A partir de cette date, Tahar Ouatar est l’écrivain
algérien arabophone par excellence, avec Abbelhamid Benhadouga. Ses romans sont publiés à Beyrouth (Noces de
mulet, le pêcheur et le palais, les martyrs reviennent cette semaine…) et les
lecteurs du Moyen-orient découvrent une autre facette
de la littérature algérienne, un autre nom que les fondateurs du roman
algérien, tous d’expression française : Kateb Yacine, Dib, Mammeri, Féraoun, Malek Hadad, Assia Djebar. Le roman d’expression arabe est né et se fait une
place au soleil de la littérature arabe dominée par les écrivains du
Moyen-Orient, et cela grâce à Tahar Ouatar.
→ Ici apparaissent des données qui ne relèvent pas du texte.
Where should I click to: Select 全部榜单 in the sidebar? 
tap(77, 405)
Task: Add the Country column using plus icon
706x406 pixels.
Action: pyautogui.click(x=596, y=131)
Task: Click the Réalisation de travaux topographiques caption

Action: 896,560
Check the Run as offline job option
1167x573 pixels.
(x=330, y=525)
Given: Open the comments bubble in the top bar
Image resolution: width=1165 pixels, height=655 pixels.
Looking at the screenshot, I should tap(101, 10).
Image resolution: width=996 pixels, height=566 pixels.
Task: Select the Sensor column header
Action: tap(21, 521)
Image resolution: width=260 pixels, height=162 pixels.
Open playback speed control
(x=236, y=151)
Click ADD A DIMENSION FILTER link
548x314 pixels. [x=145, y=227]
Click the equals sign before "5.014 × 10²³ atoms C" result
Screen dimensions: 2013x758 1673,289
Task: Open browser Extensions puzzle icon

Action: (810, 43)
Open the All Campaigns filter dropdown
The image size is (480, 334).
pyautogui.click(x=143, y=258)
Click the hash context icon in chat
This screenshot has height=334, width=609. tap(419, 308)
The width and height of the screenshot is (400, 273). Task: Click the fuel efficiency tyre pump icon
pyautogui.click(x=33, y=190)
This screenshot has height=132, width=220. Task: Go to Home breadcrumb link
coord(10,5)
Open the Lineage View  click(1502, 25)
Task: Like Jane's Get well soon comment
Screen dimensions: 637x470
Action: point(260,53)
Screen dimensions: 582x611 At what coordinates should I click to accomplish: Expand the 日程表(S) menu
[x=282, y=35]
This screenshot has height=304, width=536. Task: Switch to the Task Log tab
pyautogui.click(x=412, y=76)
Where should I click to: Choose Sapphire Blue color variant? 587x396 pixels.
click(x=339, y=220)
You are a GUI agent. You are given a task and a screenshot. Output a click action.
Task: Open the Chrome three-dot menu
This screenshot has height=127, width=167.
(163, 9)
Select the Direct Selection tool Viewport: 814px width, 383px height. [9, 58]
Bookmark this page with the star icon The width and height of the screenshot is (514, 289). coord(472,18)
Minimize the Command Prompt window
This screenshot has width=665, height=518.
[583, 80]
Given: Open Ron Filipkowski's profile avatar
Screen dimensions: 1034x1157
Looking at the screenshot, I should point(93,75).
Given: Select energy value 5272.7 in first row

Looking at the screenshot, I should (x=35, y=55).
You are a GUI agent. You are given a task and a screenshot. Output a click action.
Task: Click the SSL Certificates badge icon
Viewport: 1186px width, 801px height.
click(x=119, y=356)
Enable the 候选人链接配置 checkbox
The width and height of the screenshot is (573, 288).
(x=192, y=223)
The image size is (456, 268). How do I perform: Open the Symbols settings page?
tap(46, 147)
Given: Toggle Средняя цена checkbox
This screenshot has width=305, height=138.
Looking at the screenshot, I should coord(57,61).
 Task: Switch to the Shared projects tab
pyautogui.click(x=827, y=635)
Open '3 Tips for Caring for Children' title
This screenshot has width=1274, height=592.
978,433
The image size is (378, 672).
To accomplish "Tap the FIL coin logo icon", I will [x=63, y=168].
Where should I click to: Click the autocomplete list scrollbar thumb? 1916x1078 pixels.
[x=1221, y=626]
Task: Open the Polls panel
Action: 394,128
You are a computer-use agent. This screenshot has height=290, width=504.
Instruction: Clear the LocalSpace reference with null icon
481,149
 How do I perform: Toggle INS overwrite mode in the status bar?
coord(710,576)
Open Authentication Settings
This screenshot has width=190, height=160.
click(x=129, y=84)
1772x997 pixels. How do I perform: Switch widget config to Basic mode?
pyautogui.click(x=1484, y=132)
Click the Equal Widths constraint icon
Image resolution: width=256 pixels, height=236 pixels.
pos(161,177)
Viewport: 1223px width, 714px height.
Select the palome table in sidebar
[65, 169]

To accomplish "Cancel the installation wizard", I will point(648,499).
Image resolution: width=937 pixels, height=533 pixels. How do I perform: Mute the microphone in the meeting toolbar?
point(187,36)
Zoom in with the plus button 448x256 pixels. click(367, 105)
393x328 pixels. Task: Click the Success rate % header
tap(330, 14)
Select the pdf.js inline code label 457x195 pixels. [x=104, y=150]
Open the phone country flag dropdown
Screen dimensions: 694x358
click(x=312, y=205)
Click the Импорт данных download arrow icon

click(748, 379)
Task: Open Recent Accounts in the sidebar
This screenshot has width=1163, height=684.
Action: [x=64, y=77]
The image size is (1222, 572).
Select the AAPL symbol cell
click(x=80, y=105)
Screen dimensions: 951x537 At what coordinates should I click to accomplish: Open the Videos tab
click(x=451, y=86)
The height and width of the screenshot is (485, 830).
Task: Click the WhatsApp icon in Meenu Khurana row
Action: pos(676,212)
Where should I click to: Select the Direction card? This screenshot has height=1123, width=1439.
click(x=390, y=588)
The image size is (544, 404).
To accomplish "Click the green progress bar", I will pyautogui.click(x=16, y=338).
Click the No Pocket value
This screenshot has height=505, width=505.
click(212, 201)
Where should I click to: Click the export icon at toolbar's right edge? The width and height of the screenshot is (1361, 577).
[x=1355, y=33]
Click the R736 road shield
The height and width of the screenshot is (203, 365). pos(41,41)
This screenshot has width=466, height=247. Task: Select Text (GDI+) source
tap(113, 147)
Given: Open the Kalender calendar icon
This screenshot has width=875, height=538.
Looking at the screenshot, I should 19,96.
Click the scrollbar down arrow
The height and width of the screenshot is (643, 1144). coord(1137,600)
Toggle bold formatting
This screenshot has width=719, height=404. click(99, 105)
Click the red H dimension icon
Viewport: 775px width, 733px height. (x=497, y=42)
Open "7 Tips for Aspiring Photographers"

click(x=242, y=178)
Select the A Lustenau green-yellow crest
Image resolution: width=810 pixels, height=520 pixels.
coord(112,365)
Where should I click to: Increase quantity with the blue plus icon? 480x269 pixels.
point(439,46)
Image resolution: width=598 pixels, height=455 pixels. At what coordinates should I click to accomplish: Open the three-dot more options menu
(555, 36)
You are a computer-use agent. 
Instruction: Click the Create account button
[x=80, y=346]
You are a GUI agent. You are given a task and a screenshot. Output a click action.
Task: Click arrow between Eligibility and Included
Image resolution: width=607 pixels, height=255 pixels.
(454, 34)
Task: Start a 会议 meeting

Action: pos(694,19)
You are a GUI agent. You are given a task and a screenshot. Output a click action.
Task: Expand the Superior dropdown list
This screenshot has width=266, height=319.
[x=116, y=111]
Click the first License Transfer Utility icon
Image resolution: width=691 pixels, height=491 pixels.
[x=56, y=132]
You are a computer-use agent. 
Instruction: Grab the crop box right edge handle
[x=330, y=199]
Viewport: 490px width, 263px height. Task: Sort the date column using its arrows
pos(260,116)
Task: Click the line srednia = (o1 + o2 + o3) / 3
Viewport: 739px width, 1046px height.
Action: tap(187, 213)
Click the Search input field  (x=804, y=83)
Tahar Ouettar est aussi un acteur culturel et
intellectuel incontournable durant de longues années, surtout dans la dernière
décennie du 20° siècle. Après les émeutes d’Octobre 88, et l’ouverture
démocratique qui s’ensuivit, il créa, avec d’autres écrivains, en majorité
arabophone, l’association El Djahidhia en 1989, qu’il
domicilia chez lui, faute d’avoir un siège public. Entre temps, l’écrivain,
haut fonctionnaire du FLN, fut mis à la retraite anticipée à l’âge de 47 ans,
avec l’arrivée au pouvoir de Chadli, et le revirement à droite du parti. Ce qui
permit à Ouatar de se consacrer à plein temps pour
gérer son association, et faire les démarches nécessaires pour avoir un siège
autre que sa maison. Usant de ses anciennes relations au sein du sérail, il put
décrocher un siège au centre d’Alger, un ancien centre culturel, qui est devenu
en quelques années un carrefour de rencontre des hommes et des amoureux de la
culture et de la littérature. L’association, grâce à son président volontaire
et bénévole, est ouverte au public comme une administration, de 9 h à 17h. Ouatar initie des rencontres hebdomadaires culturelles,
édite des revues littéraires et des livres, crée un prix maghrébin de poésie
(prix Moufdi Zakaria), un prix du premier roman… Une
véritable ruche sur la place d’Alger, mais aussi avec des antennes dans les
villes intérieures qui activent tant bien que mal, selon le bon désir des
autorités locales aident ou freinent les activités culturelles.
Tahar Ouettar a vraiment marqué son époque par ses
œuvres littéraires de qualité, mais aussi par son intense activité à donner vie
à la culture algérienne, dans des moments cruciaux de son histoire.